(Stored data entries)
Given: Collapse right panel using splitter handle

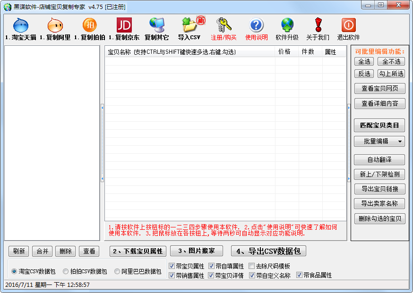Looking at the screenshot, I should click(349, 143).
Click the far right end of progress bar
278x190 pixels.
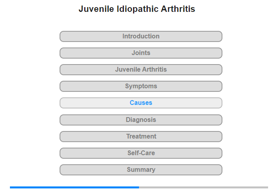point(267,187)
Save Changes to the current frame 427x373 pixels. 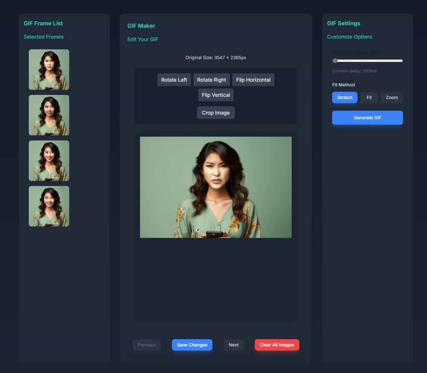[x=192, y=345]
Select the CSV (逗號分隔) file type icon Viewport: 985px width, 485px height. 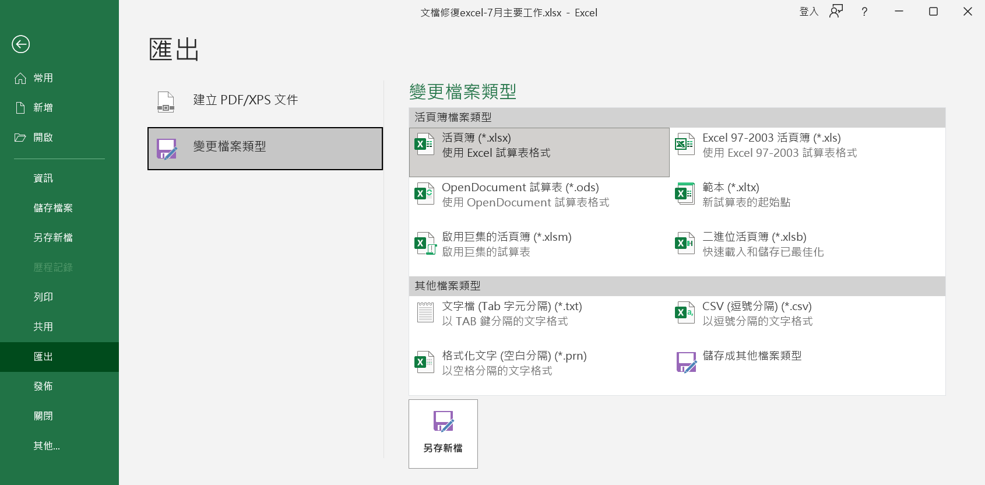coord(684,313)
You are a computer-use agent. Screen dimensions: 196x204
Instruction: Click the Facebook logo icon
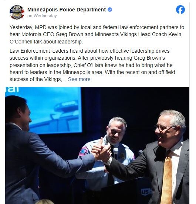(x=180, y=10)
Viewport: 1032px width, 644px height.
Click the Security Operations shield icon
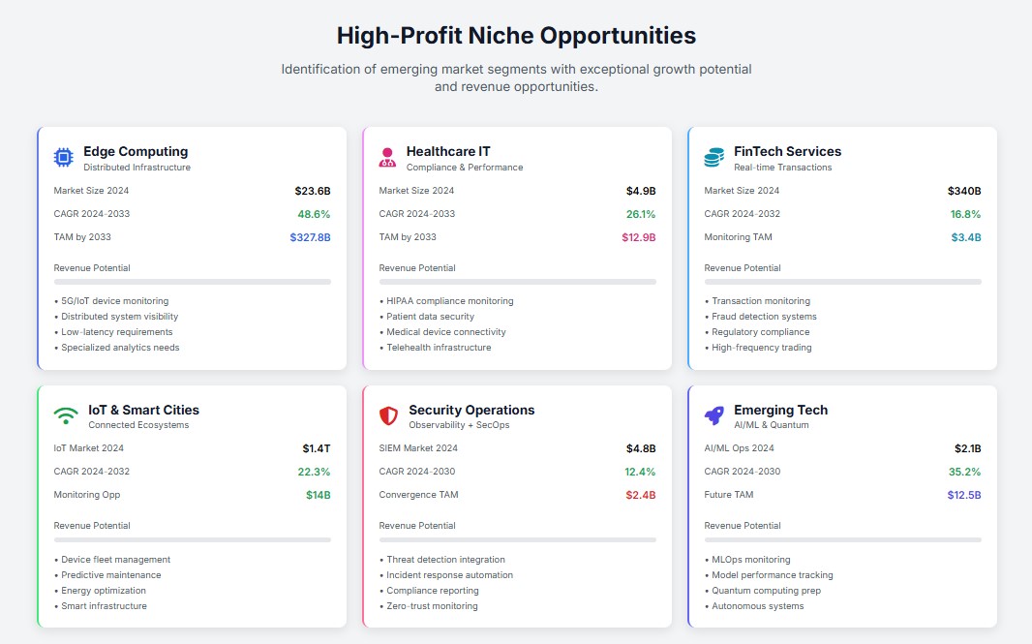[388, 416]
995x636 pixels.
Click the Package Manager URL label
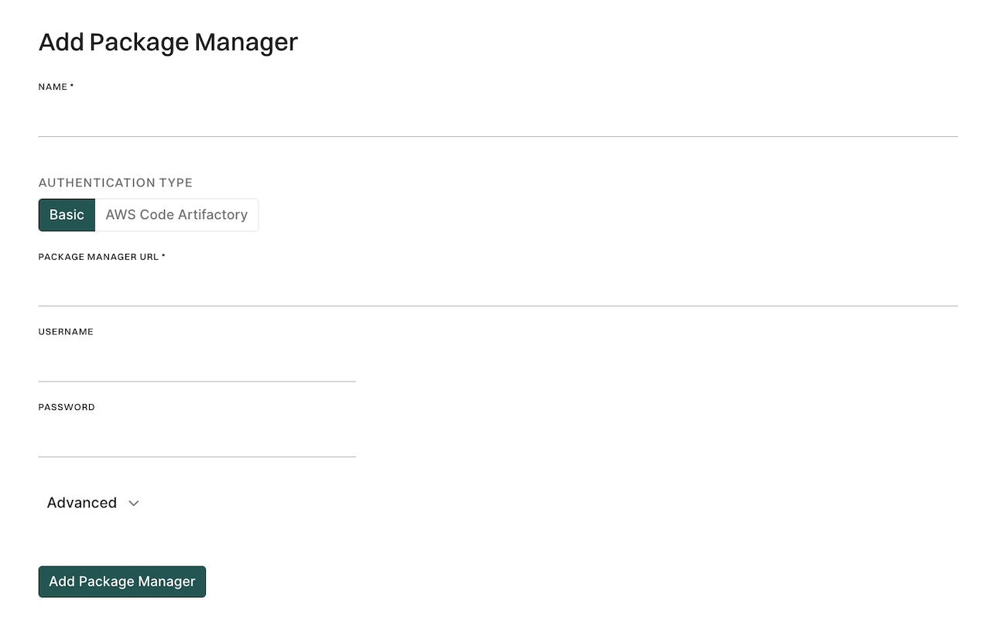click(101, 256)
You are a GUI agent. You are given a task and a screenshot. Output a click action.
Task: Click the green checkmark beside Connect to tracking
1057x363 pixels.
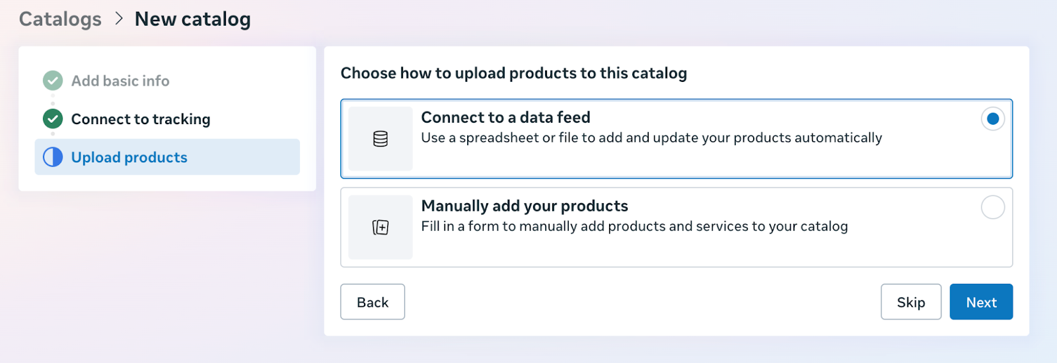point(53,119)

...

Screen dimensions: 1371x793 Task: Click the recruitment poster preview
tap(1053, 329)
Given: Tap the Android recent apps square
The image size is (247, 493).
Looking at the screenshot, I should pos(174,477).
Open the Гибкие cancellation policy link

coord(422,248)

> [PROMPT] Reproduce exactly the lines above that run from the one with "Click the Security Operations shield icon" to the one with "Task: Click the green", both included, leaving pictures out.

> [EXERCISE OUTPUT]
Click the Security Operations shield icon
[388, 416]
995x636 pixels.
Click the Package Manager URL label
click(101, 256)
You are a GUI agent. You are given a task and a screenshot. Output a click action.
Task: Click the green checkmark beside Connect to tracking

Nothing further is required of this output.